1¿De dónde vienen las guerras y las peleas entre vosotros? De los malos deseos que siempre están luchando en vuestro interior.
2Queréis algo, y no lo obtenéis; matáis, sentís envidia de alguna cosa, y como no la podéis conseguir, lucháis y os hacéis la guerra. No conseguís lo que queréis porque no se lo pedís a Dios;
3y si se lo pedís, no lo recibís porque lo pedís mal, pues lo queréis para gastarlo en vuestros placeres.
4¡Oh, gente infiel!, ¿no sabéis que ser amigos del mundo es ser enemigos de Dios? Cualquiera que decide ser amigo del mundo, se vuelve enemigo de Dios.
5Por algo dice la Escritura: “Dios ama celosamente el espíritu que ha puesto dentro de nosotros.”
6Pero Dios nos ayuda más con su bondad, pues la Escritura dice: “Dios se opone a los orgullosos, pero trata con bondad a los humildes”.
7Someteos, pues, a Dios. Resistid al diablo, y este huirá de vosotros.
8Acercaos a Dios, y él se acercará a vosotros. ¡Limpiaos las manos, pecadores! ¡Purificad vuestro corazón, vosotros que queréis amar a Dios y al mundo a la vez!
9¡Afligíos, llorad y lamentaos! ¡Que vuestra risa se convierta en lágrimas y vuestra alegría en tristeza!
10Humillaos ante el Señor y él os enaltecerá.
11Hermanos, no habléis mal unos de otros. El que habla mal de su hermano o lo juzga, habla mal de la ley y la juzga. Y si juzgas a la ley, te haces juez de ella en vez de obedecerla.

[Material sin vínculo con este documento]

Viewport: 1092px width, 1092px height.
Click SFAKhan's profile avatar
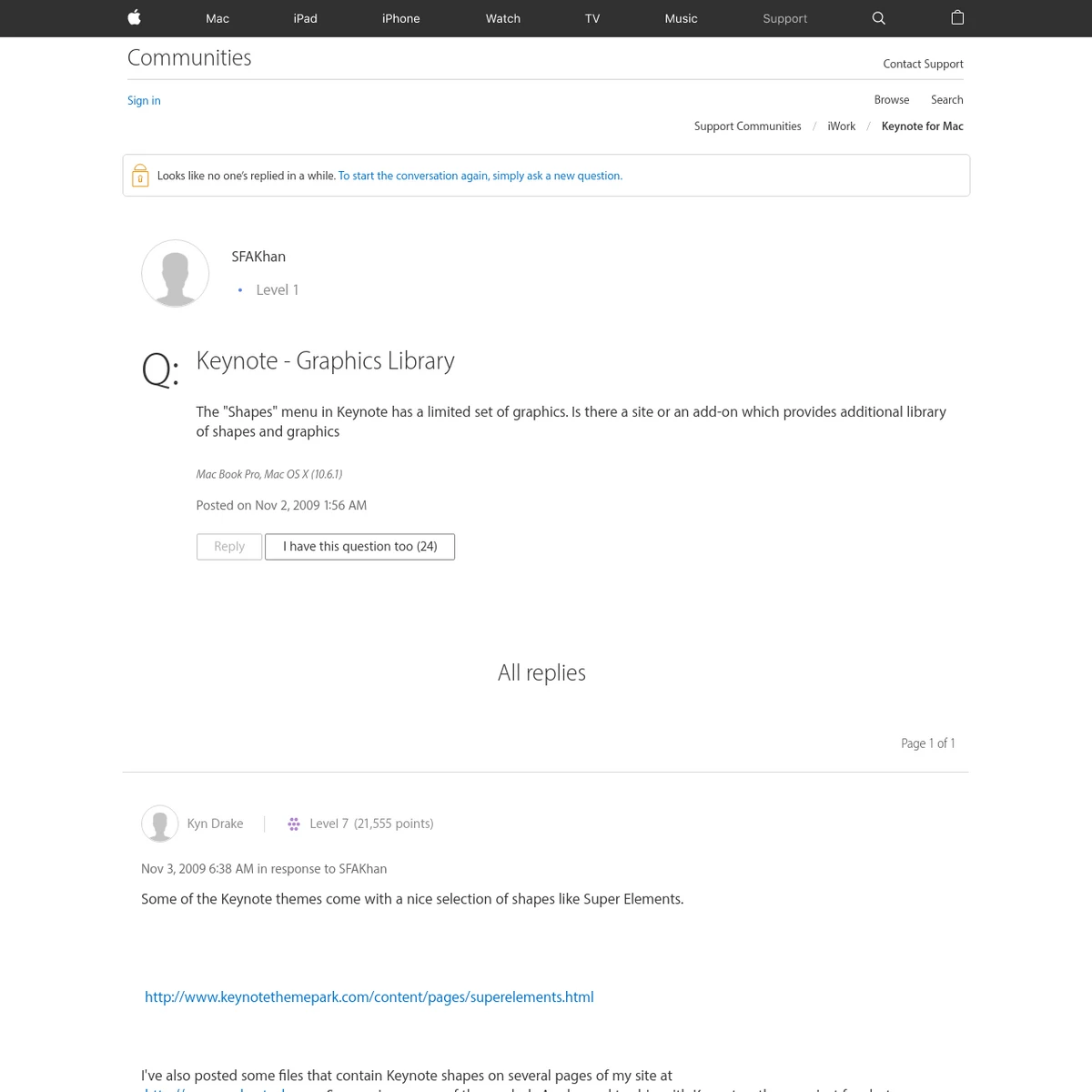tap(176, 273)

12Solamente hay uno que ha dado la ley y al mismo tiempo es juez, y es aquel que puede salvar o condenar. Tú, en cambio, ¿quién eres para juzgar a tu prójimo?

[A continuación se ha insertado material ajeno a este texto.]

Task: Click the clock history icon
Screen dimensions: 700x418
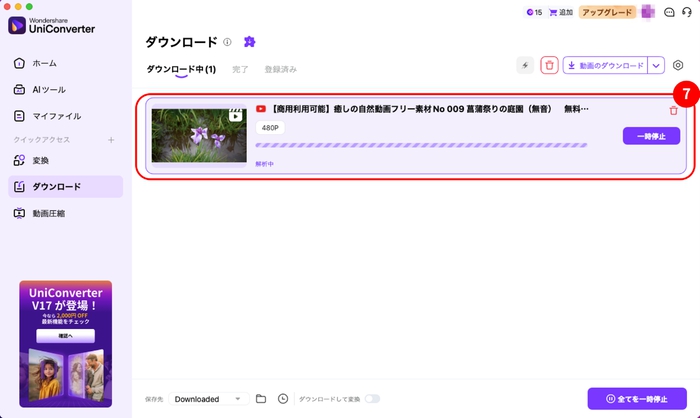Action: (283, 398)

13Ahora oíd esto, vosotros, los que decís: “Hoy o mañana iremos a tal o cual ciudad, y pasaremos allí un año haciendo negocios y ganando dinero”,
14¡y ni siquiera sabéis lo que será mañana de vuestra vida! Sois como una neblina que aparece por un momento y en seguida desaparece.
15Lo que debéis decir es: “Si el Señor quiere, viviremos y haremos esto o aquello.”
16En cambio, insistís en hablar con orgullo; y todo orgullo de esa clase es malo.
17El que sabe hacer el bien y no lo hace, comete pecado.